- **EXERCÍCIO BREVE**:
Prossiga o texto sobre os carros nacionais que marcaram a década de 2000, começando logo após a última frase apresentada.

- **TEXTO SELECIONADO**:
=-=-=
Os 10 mais em 10 anos

Quais carros nacionais marcaram a década de 2000? Um retrospecto
permite apontar 10 modelos que merecem ser lembrados no futuro

por Fabrício Samahá

O tempo tem passado tão rápido — dizem que ele acelera à medida que ficamos mais velhos, e parece ser verdade — que em pouco mais de seis meses mais uma década, a de 2000, terá ficado para trás. Mas todo o período é recente o bastante para termos bem frescas algumas noções, como a de quais os automóveis que mais nos cativaram durante esses 10 anos.

Eu poderia eleger meus 10 prediletos em âmbito mundial, mas isso levaria à inclusão de carros que não dirigi ou que nem mesmo vi de perto. Não teria a mesma validade de uma seleção dos "10 mais" entre os que dirigi, mesmo que em breves contatos. Para evitar injustiças com grandes carros que, por um motivo ou outro, não chegaram a minhas mãos durante a década passada, preferi me ater aos modelos nacionais, assim considerados — em sentido amplo — os feitos no Brasil e na Argentina, pois é fato que vários fabricantes usam o país vizinho para complementar sua produção interna e sua linha de modelos.

Na Eleição dos Melhores Carros, basta o carro ter sido vendido por 12 meses para se candidatar dentro de determinada década na categoria Fora de Linha, caso do Opala e do Corcel nos anos 60 (foram lançados no fim de 1968). Contudo, um ano seria muito pouco para um modelo participar de minha seleção dos melhores da década de 2000, razão pela qual estabeleci três anos como período mínimo de fabricação. Vamos então ver, em ordem alfabética, que automóveis eu guardaria como os mais marcantes da década que está para acabar.
=-=-=
- **LINHAS DE DADOS**:

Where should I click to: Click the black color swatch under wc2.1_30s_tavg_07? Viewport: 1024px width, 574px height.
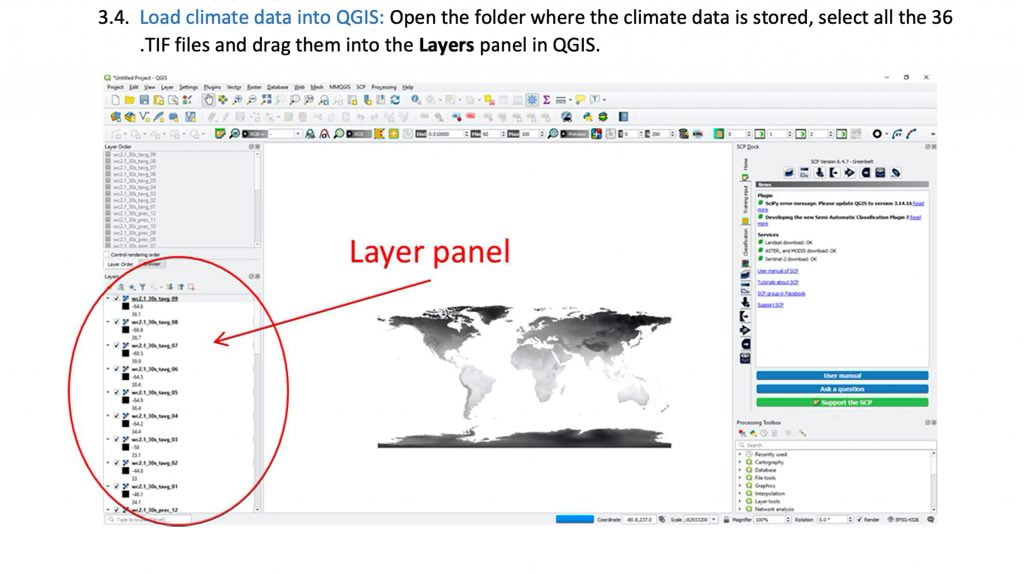[125, 353]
=-=-=
- **RESULTADO DO EXERCÍCIO**:
> Audi A3. Das três marcas alemãs de prestígio que tentaram fazer carros mais acessíveis nos anos 90, a Audi conseguiu o melhor resultado. Ao contrário do BMW Compact e do Mercedes-Benz Classe A, o A3 tinha estilo muito harmonioso e todo o jeito de andar dos carros superiores da marca. A versão com motor turbo de 1,8 litro e 180 cv, lançada em 2000, estava no topo da produção nacional em desempenho, modernidade de projeto, acabamento e qualidade de construção. Mais tarde o modelo trouxe comandos no volante para trocas de marcha e faróis com lâmpadas de xenônio, primazias entre os nacionais. Uma pena que a segunda geração não tenha sido feita aqui: tornou-se cara e deixou órfão um grande número de admiradores.

> Citroën C3. Nem todos gostam do estilo, alguns o acham feminino demais para um homem, mas é fato que o C3 agrada muito a quem o dirige: motor 1,6 de 16 válvulas muito suave em alta rotação e com potência em boa medida (o 1,4 é apenas mediano), direção levíssima em baixa velocidade e com peso correto em alta, suspensão bem acertada, comportamento dos melhores da classe. Um carro muito superior ao motorista se comparado ao "primo" Peugeot 206, que no entanto sempre agradou mais pelo desenho.

> Chevrolet Vectra. O de segunda geração que acabou em 2005, bem entendido. Quando lançado, em 1996, representou o mais moderno modelo médio nacional e trouxe inovações como suspensão traseira independente multibraço e controle eletrônico de tração, além do belo desenho. Dirigir a versão CD com motor de quatro válvulas por cilindro, em especial o de 2,2 litros, era um grande prazer. Nos anos 2000 ele já parecia superado aos olhos de muitos, aqueles que exigem novidades visuais frequentes, mas permanecia um de nossos melhores carros. Abandonado pelo fabricante, que se recusou a lhe dar o motor flexível tão desejado pelo mercado, despediu-se com uma edição especial malfeita, que usava a unidade mais modesta disponível — a de 2,0 litros e duas válvulas por cilindro — em vez da 2,2 16V, e foi substituído por um Astra esticado que nunca convenceu.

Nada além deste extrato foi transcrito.